■ EXERCISE PROMPT ■
Copy out every line of the data that has the word "pixels" somewhere in it.

■ DATA TO PROCESS ■
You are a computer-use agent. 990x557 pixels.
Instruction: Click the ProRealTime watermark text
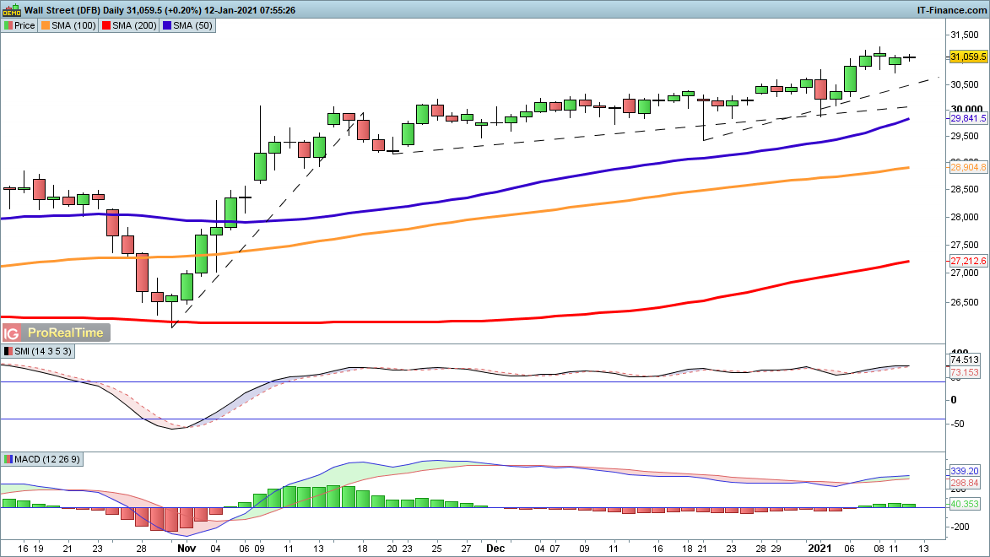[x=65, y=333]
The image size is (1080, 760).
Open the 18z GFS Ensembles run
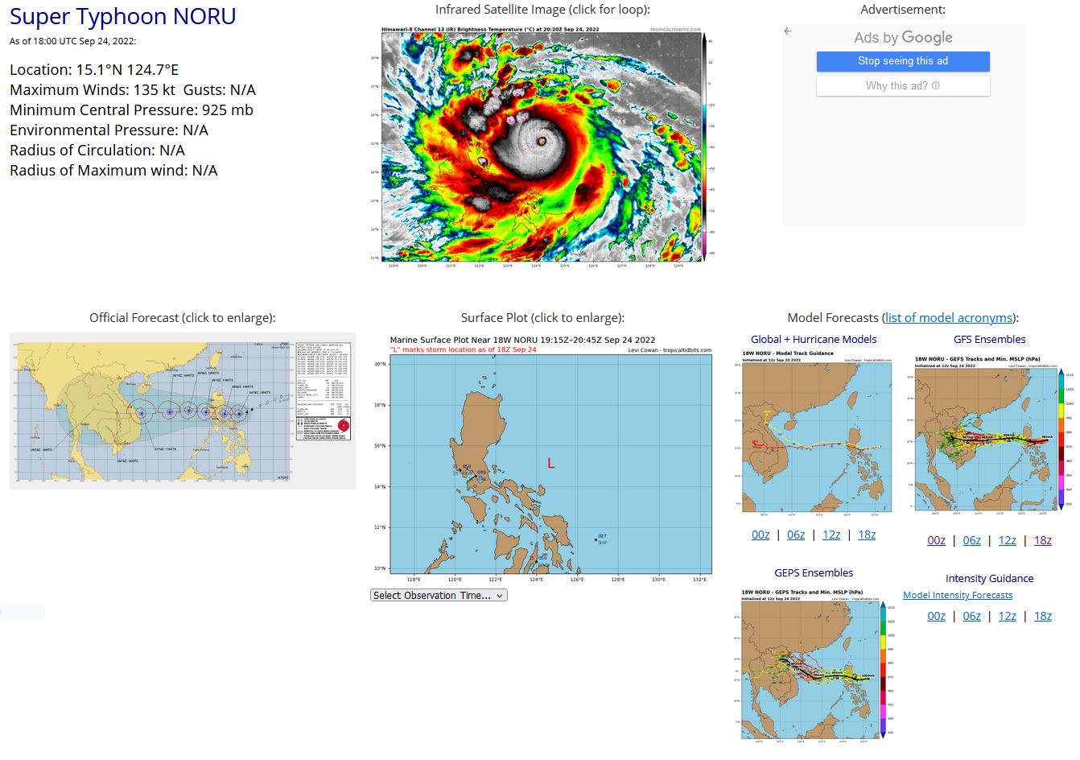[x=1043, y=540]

==

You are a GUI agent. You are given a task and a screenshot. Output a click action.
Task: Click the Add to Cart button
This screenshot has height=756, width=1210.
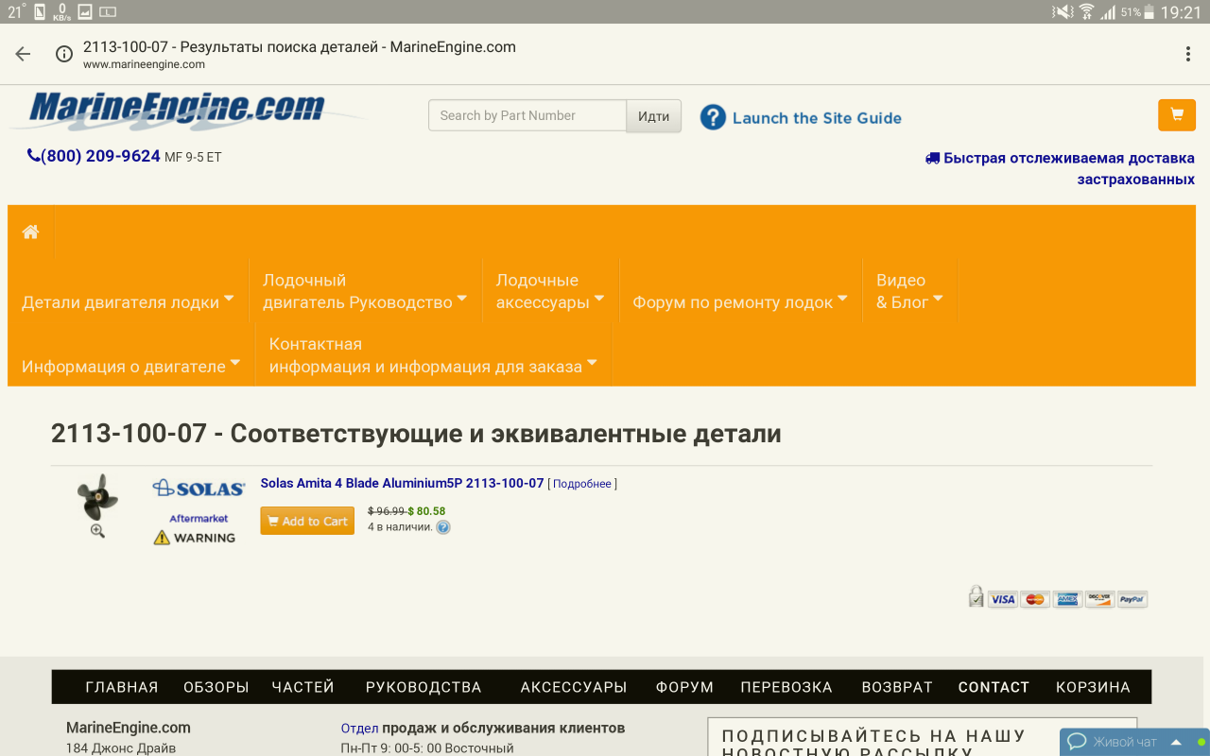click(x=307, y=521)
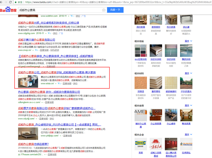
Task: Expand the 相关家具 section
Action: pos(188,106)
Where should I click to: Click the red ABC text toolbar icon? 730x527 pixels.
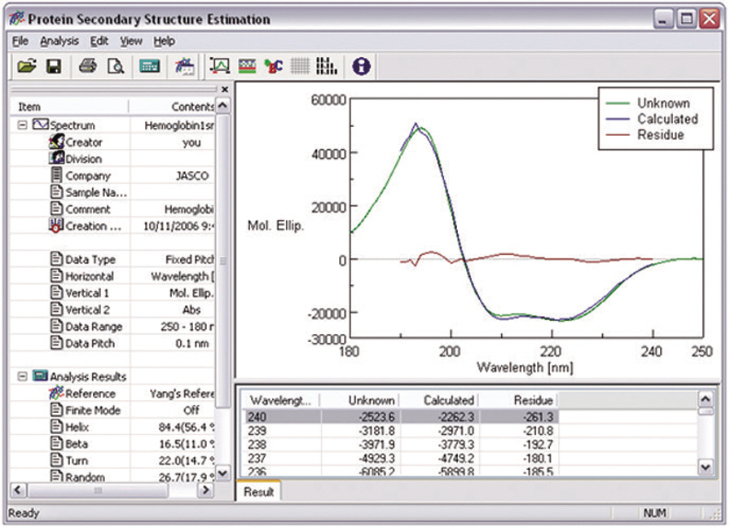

...

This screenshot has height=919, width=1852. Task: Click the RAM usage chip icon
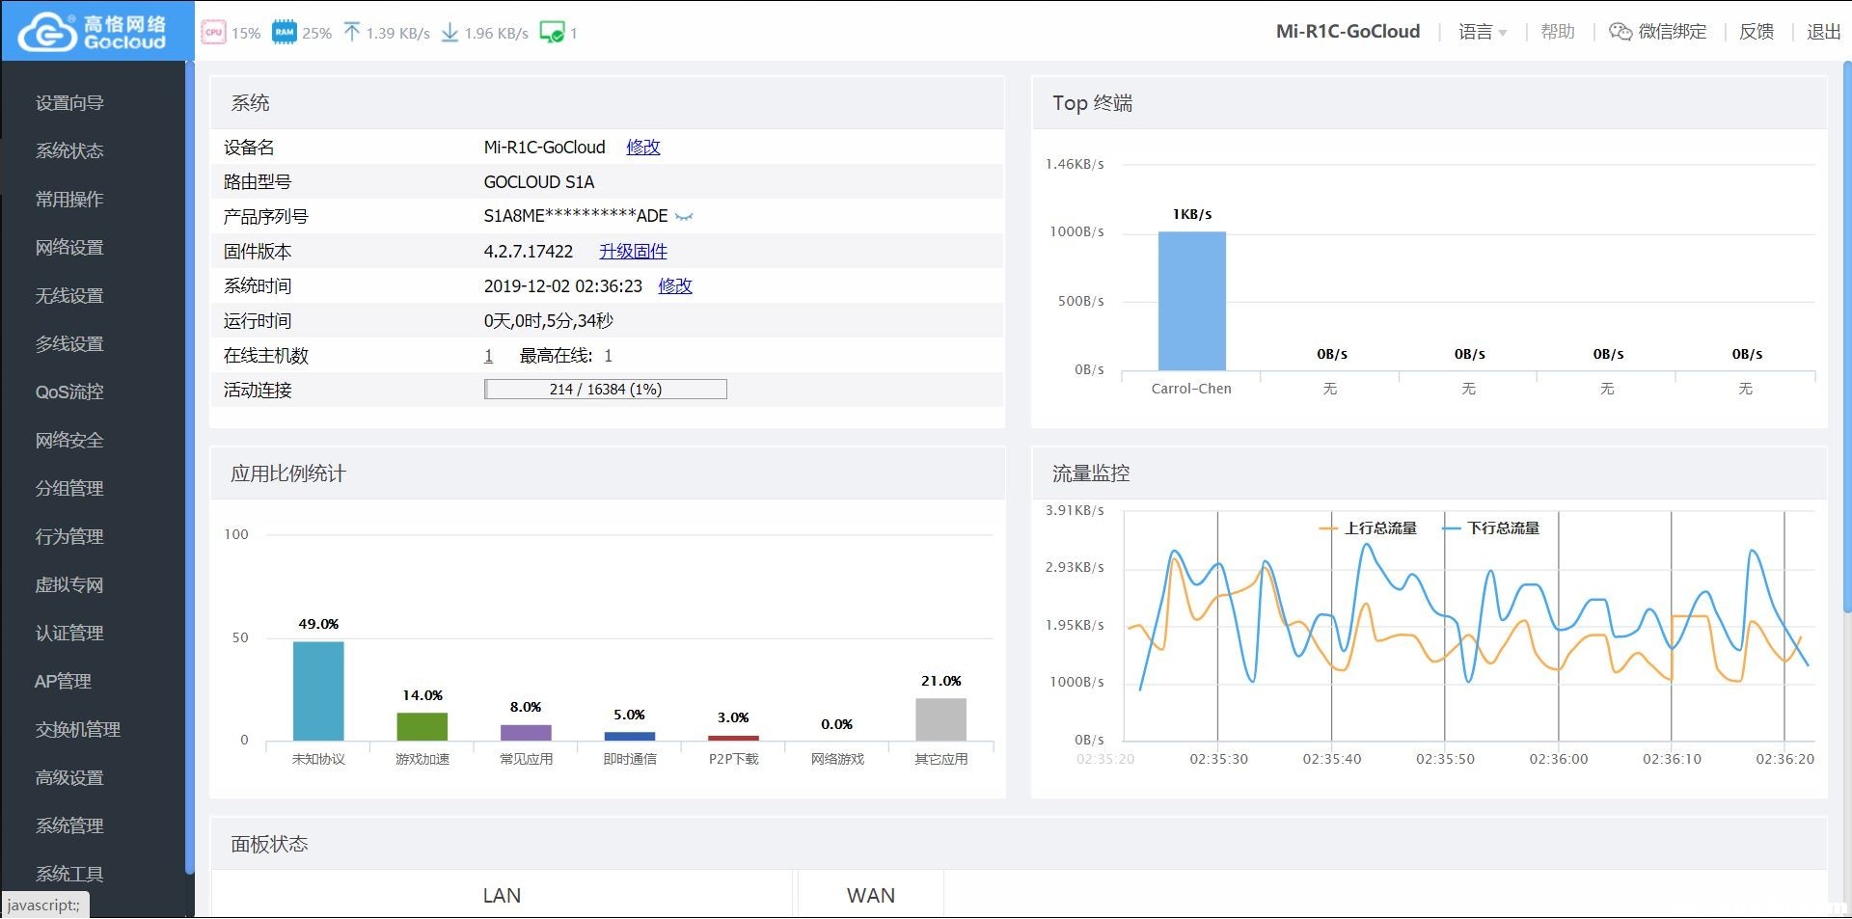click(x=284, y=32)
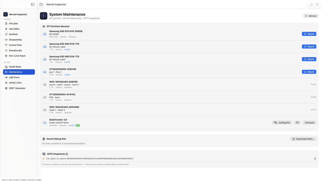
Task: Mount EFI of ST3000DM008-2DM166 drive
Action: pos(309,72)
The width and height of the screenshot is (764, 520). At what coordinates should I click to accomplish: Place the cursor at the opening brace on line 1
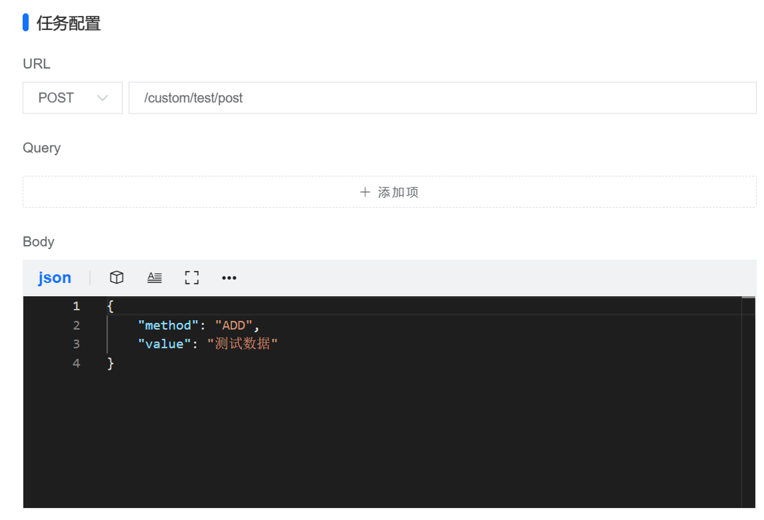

■ OUTPUT OF THE EXERCISE ■
You are a computer-use agent. 990x557 pixels.
Where should I click to: Click the red ABC text toolbar icon? 730x527 pixels.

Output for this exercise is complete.